Teks Bacaan:
—————

Ada kalimat
“hadapi semua masalah dengan senyuman”, namun sebenarnya itu saja tidak cukup.
Senyuman adalah tampilan fisik yang dapat di rekayasa, tidak menjadi
penggambaran dari kondisi nyata seseorang. Anda perlu faktor lainnya, rasa
tenang. The Silence (Das letzte
Schweigen) berhasil menjadi sebuah sajian menarik yang membuktikan teori
tersebut, sebuah perpaduan efektif dari crime,
thriller, dan juga drama, film
yang menjadikan Memories of Murder
sebagai inspirasi utamanya.
8 Juli tahun
1986, Pia, seorang gadis muda berusia 11 tahun, dinyatakan hilang dengan jasad
yang tidak ditemukan. Hanya sepeda dan sebuah headphone miliknya yang
tertinggal, ditemukan di sebuah ladang gandum yang pada akhirnya dianggap
sebagai makamnya, yang tragisnya juga menjadi tempat dimana ia terlebih dahulu
diperkosa oleh seorang pria bernama Peer
Sommer (Ulrich Thomsen). Namun sesuatu yang mengejutkan terjadi, 23 tahun
kemudian, pada tanggal yang sama, seorang gadis muda lainnya bernama Sinikka (Anna Lena Klenke) dinyatakan
hilang, tepat dilokasi yang sama, ladang gandum didekat makam Pia.
Kondisi tersebut
sontak menghadirkan sebuah kepanikan besar dengan pertanyaan utama apa maksud
dari si pelaku tersebut jika menilik tanggal yang ia pilih serta metode dan
tempat yang sama persis. David Jahn
(Sebastian Blomberg), seorang detektif yang baru saja menerima sebuah
pengalaman pahit, dipercaya menangani kasus yang ikut menarik kembali pihak
yang pernah terlibat lebih dari dua dekade lalu, Detektif Krischan (Burghart Klaußner) yang telah pensiun, hingga Elena (Katrin Saß), ibu Pia. Namun Timo Friedrich (Wotan Wilke Möhring)
adalah sosok yang paling merasa cemas dan menganggap peristiwa ini sebagai
panggilan buatnya, pria yang 23 tahun lalu berada di dalam mobil merah milik
Peer.
Mungkin terkesan
rumit, namun film yang diadaptasi dari novel berjudul Das Schweigen karya Jan
Costin Wagner ini sesungguhnya punya inti yang sangat sederhana, faktor
yang justru menjadikan penggambaran yang ia bangun menjadi menarik. Menawarkan
warna cerita yang tampak seperti sebuah kisah detektif dengan penilitian
terhadap kasus utama yang unik, The Silence justru hadir sebagai sebuah sajian
yang berisikan siksaan psikologis dijalankan dengan tenang bersama kebingungan
yang terus ia tampilkan.
Kesuksesan utama
The Silence terletak pada kemampuan
ia menciptakan sebuah arena bagi permainan imajinatif, ditemani rasa gelisah
dan cemas yang berasal dari ancaman konflik utama, namun menariknya minim
adegan kekerasan. Kuncinya terletak pada pertanyaan dan misteri yang berhasil
dibangun dengan baik oleh Baran do Odar,
menghadirkan situasi penuh rasa putus asa dalam cerita yang berjalan tanpa
jawaban yang terkunci mati pada satu opsi dari pertanyaan yang ia lemparkan,
ditemani dengan nuansa gelap psikologis yang tidak pernah padam berkat
cinematography yang mumpuni.

—————

Isi Data:
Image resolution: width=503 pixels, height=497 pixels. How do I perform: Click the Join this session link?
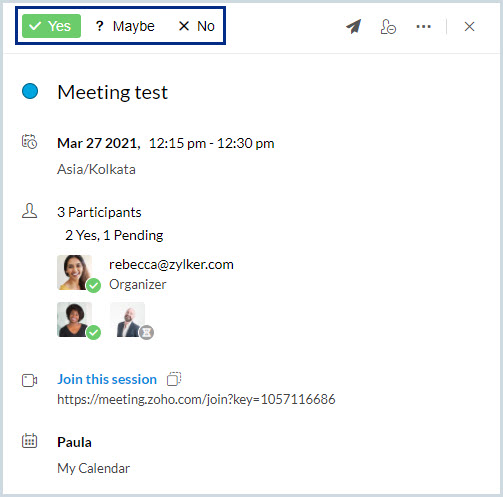click(107, 379)
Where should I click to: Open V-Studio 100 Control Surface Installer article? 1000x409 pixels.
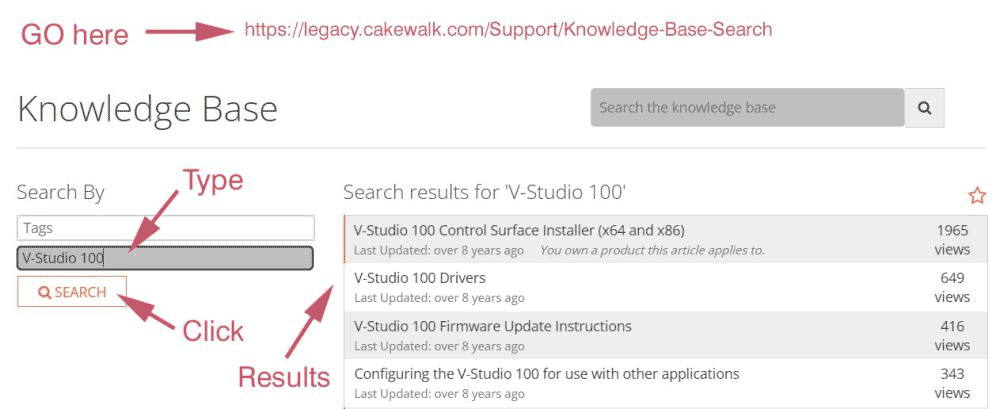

—————

Yang Ditanyakan:
• a. Menurut teks bacaan, pada tanggal berapa Pia dinyatakan hilang?
• b. Sebutkan semua tokoh dalam teks bacaan yang ditulis bersama nama pemerannya di dalam kurung, lengkap dengan pemeran tersebut.
• c. Salin ulang seluruh bagian teks bacaan mulai dari "Senyuman adalah tampilan" terus sampai "sebagai inspirasi utamanya.".

Pembahasan Soal:
• a. Pia dinyatakan hilang pada 8 Juli 1986.

• b.
- Peer Sommer (Ulrich Thomsen)
- Sinikka (Anna Lena Klenke)
- David Jahn (Sebastian Blomberg)
- Krischan (Burghart Klaußner)
- Elena (Katrin Saß)
- Timo Friedrich (Wotan Wilke Möhring)

• c.
Senyuman adalah tampilan fisik yang dapat di rekayasa, tidak menjadi
penggambaran dari kondisi nyata seseorang. Anda perlu faktor lainnya, rasa
tenang. The Silence (Das letzte
Schweigen) berhasil menjadi sebuah sajian menarik yang membuktikan teori
tersebut, sebuah perpaduan efektif dari crime,
thriller, dan juga drama, film
yang menjadikan Memories of Murder
sebagai inspirasi utamanya.